O deputado federal Alexandre Ramagem (PL-RJ) teve a prisão preventiva decretada pelo ministro do Supremo Tribunal Federal (STF) Alexandre de Moraes. O parlamentar foi visto recentemente nos Estados Unidos, em um condomínio de luxo na cidade de North Miami.
Ramagem tinha medidas cautelares impostas pelo STF, incluindo a proibição de se ausentar do país e a entrega de todos os passaportes, nacionais e estrangeiros, em razão das investigações em andamento.
Segundo investigadores da Polícia Federal (PF), consultados pelo Metrópoles, a saída do deputado do Brasil ainda está sendo apurada. Sabe-se que ele não se encontra no país desde setembro e que passou por Boa Vista (RR). A PF investiga se Ramagem deixou o território nacional pela Venezuela ou pela Guiana Francesa, que fazem fronteira com a capital roraimense, antes de seguir para os Estados Unidos.
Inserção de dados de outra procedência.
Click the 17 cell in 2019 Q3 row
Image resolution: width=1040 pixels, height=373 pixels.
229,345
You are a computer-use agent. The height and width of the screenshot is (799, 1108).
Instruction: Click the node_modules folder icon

O deputado possui passaporte diplomático ativo, válido até 2027. Até o momento, não há confirmação de que a cautelar que o impedia de deixar o Brasil tenha sido revogada para permitir a viagem.
A ordem de prisão determinada por Moraes não está relacionada diretamente à saída do parlamentar do país, apesar do pedido do PSol para que Ramagem fosse detido com base em reportagem do site PlatôBR.
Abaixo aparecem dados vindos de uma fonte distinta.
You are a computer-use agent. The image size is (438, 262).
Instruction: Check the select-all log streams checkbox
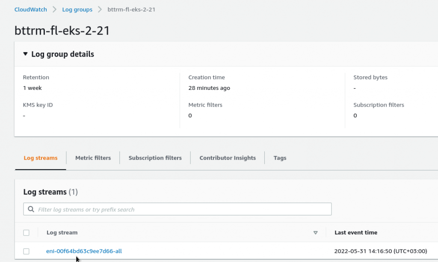click(x=26, y=232)
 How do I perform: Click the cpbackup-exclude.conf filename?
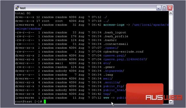pyautogui.click(x=123, y=52)
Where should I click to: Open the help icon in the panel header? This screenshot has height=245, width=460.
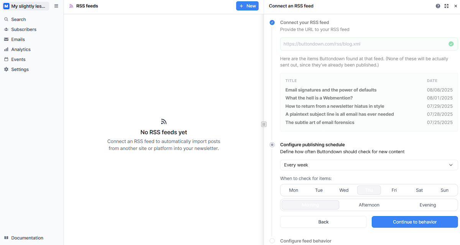point(438,6)
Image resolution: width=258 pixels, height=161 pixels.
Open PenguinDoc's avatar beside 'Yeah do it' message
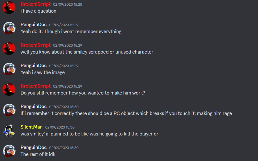9,28
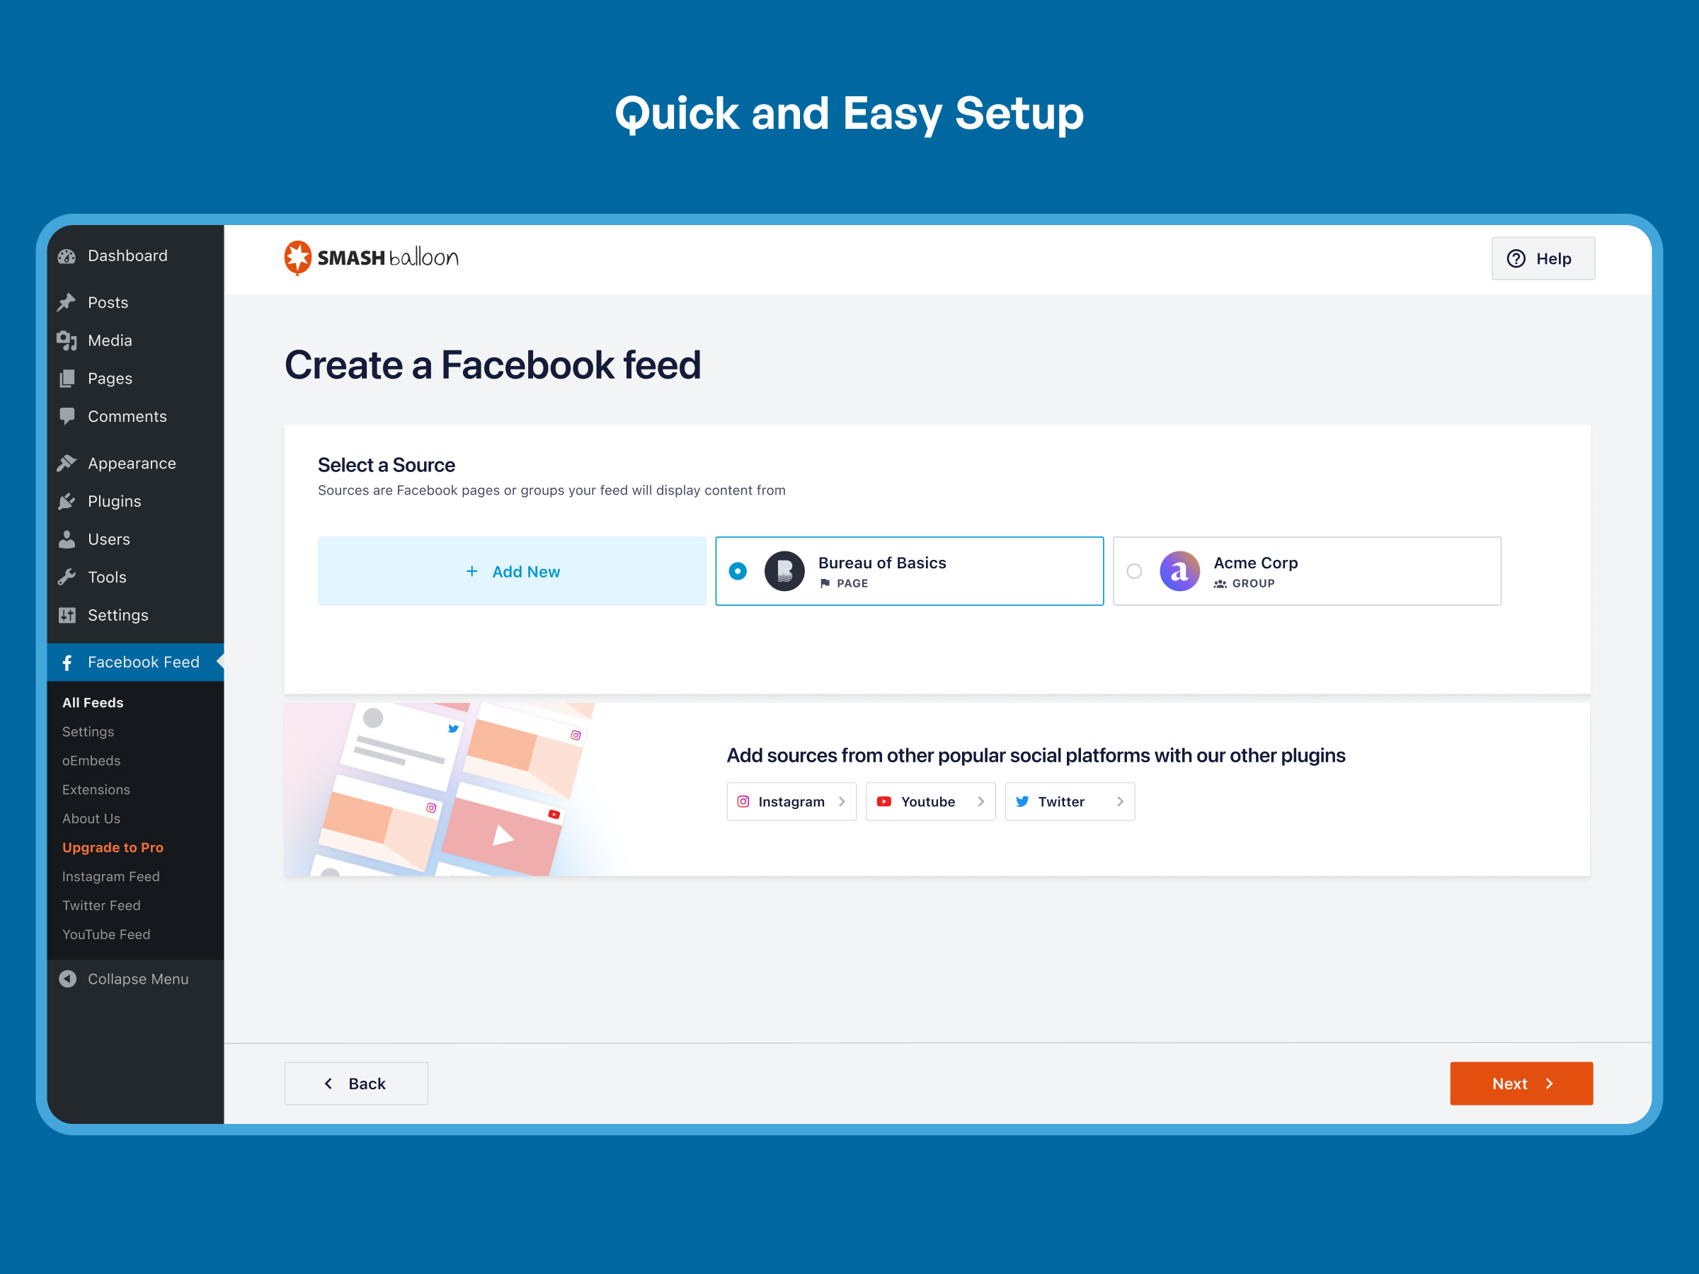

Ramagem foi condenado a 16 anos e um mês de prisão por participação na trama golpista, sendo responsabilizado por três dos cinco crimes imputados pela Procuradoria-Geral da República (PGR). Ele também foi indiciado pela PF no inquérito da Abin Paralela em junho deste ano.
Processo e embargos
Atualmente, o processo do deputado está na fase de embargos de declaração. Os primeiros embargos foram negados pela Primeira Turma do STF, e o prazo para apresentação dos segundos embargos vai até segunda-feira (24/11).
Mesmo após o trânsito em julgado da condenação, a execução da prisão de Ramagem depende da análise da Câmara dos Deputados. Parlamentares do PSol alegam que a viagem do deputado aos Estados Unidos configura tentativa de fuga da pena.
No documento enviado ao STF, os parlamentares afirmam que “a residência ou permanência no exterior, conforme noticiado, pode configurar risco real de fuga, justificando a decretação de prisão cautelar. Além disso, a gravidade dos crimes imputados — tentativa de golpe e organização criminosa — reforça a necessidade de cautela e intervenção judicial urgente para garantir a aplicação da lei.”